THERE are very few lions in Yorkshire.

I’m reminded of the joke about the man sprinkling something out of the train window on the Stalybridge to Huddersfield track.

“What are you up to?” asks another passenger.

“It’s anti-lion powder,” says the man.

“But there are no lions in Marsden,” says the passenger.

“I know. It’s great stuff, isn’t it?”

Of the few lions in Yorkshire, most can be found at the Yorkshire Wildlife Park near Doncaster.

I thought grandson Harry would be chuffed to bits over the children’s playground, the slides, the chance to pat a goat and cuddle a wallaby.

I thought he might have been taken with the ring-tailed lemurs, the mongooses and the meerkats – or even his big bowl of lunchtime pasta.

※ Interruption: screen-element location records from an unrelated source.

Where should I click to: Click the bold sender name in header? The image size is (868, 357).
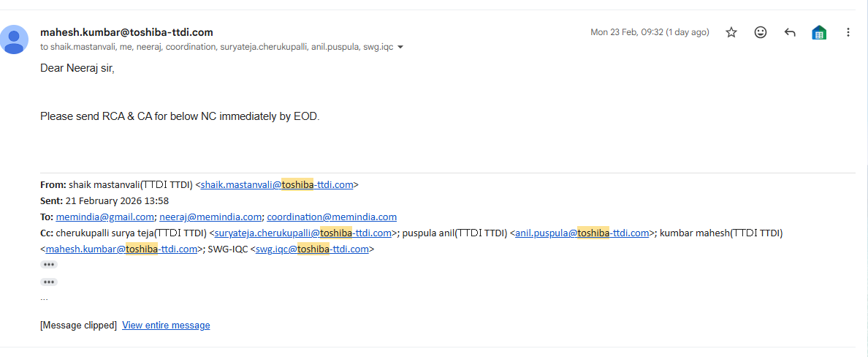126,32
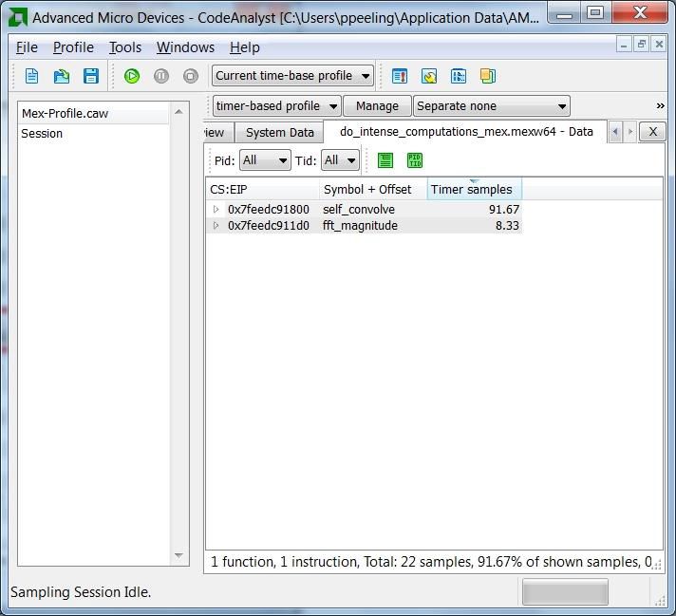Click the yellow stacked windows toolbar icon

(487, 76)
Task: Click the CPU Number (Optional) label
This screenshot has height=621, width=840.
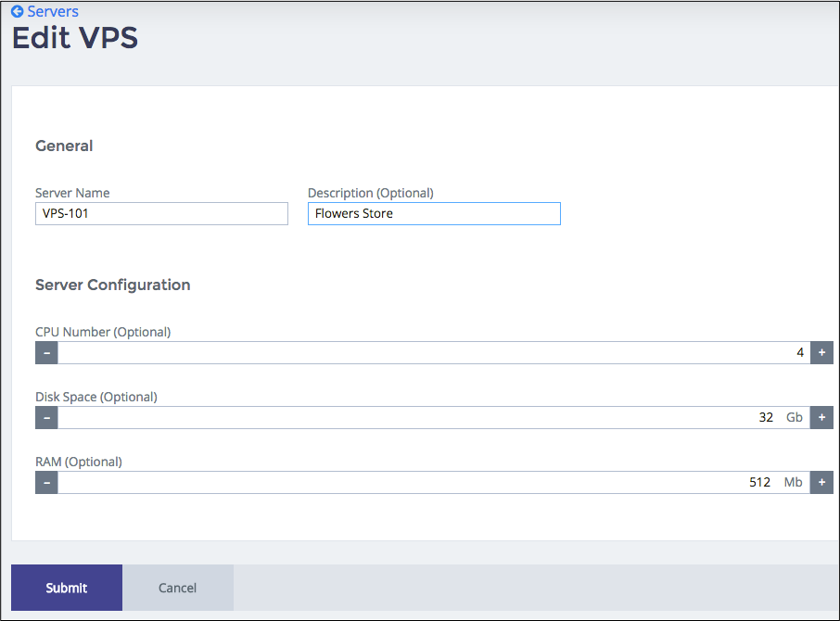Action: point(103,332)

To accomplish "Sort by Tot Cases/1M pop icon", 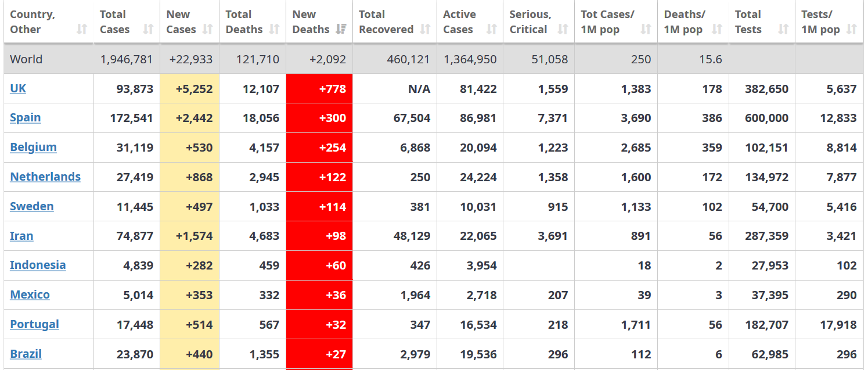I will 646,30.
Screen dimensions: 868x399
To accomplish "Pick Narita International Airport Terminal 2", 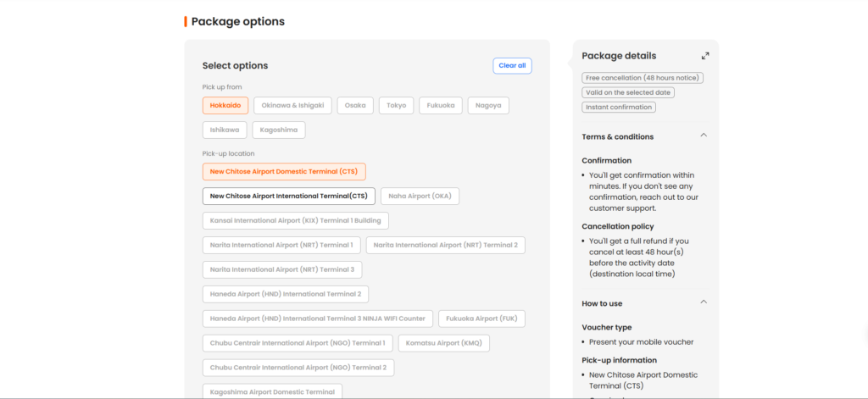I will click(445, 246).
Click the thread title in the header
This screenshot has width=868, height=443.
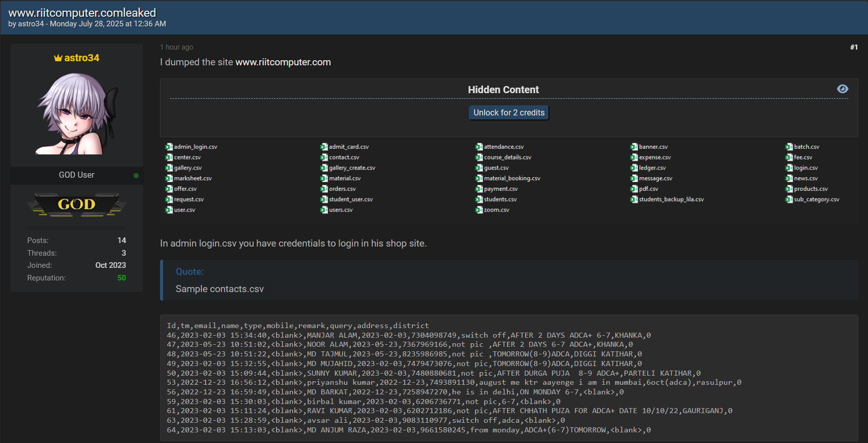click(82, 13)
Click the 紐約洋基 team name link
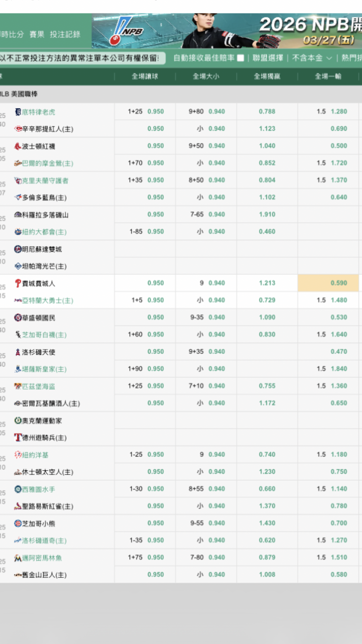This screenshot has height=644, width=362. point(35,455)
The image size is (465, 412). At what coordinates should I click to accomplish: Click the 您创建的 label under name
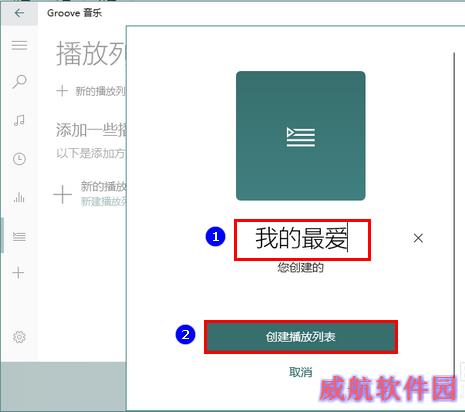point(301,267)
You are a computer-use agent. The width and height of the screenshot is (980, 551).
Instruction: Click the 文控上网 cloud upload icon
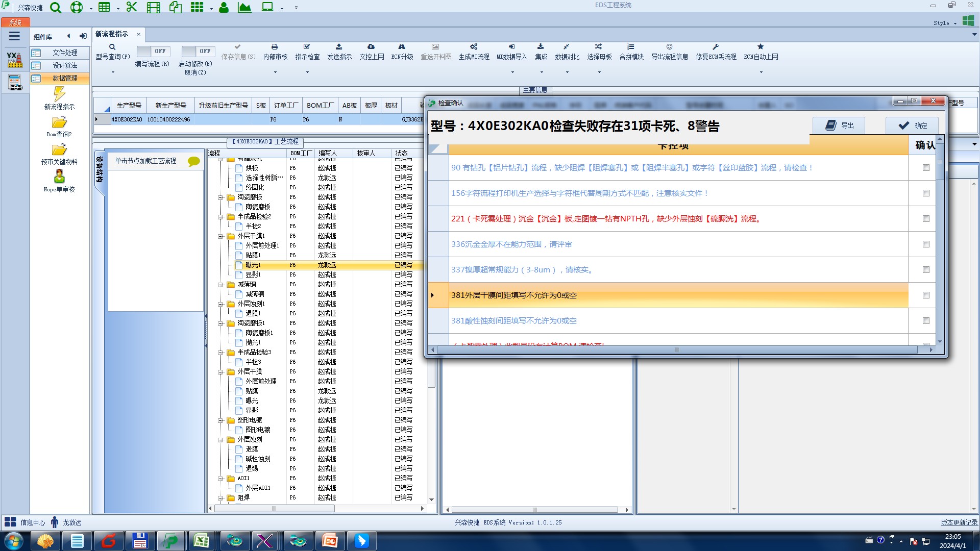pos(371,47)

But no – it was the lions.

Bear in mind the lions were sitting asleep on a mound of earth 100 metres behind a 10 metre high electrified fence.

They didn’t move or roar or pace about or bring down and feast upon a wildebeest.

There’s a message here.

Do not imagine you know what is really going on in a child’s mind.

Do not imagine you know what will please, amuse, frighten or intrigue a child.

It will almost certainly be not what you think it is.

That was the lesson the lions of Yorkshire and Harry have taught me and, as an assiduous grandfather, it’s not one I’m going to forget in a hurry.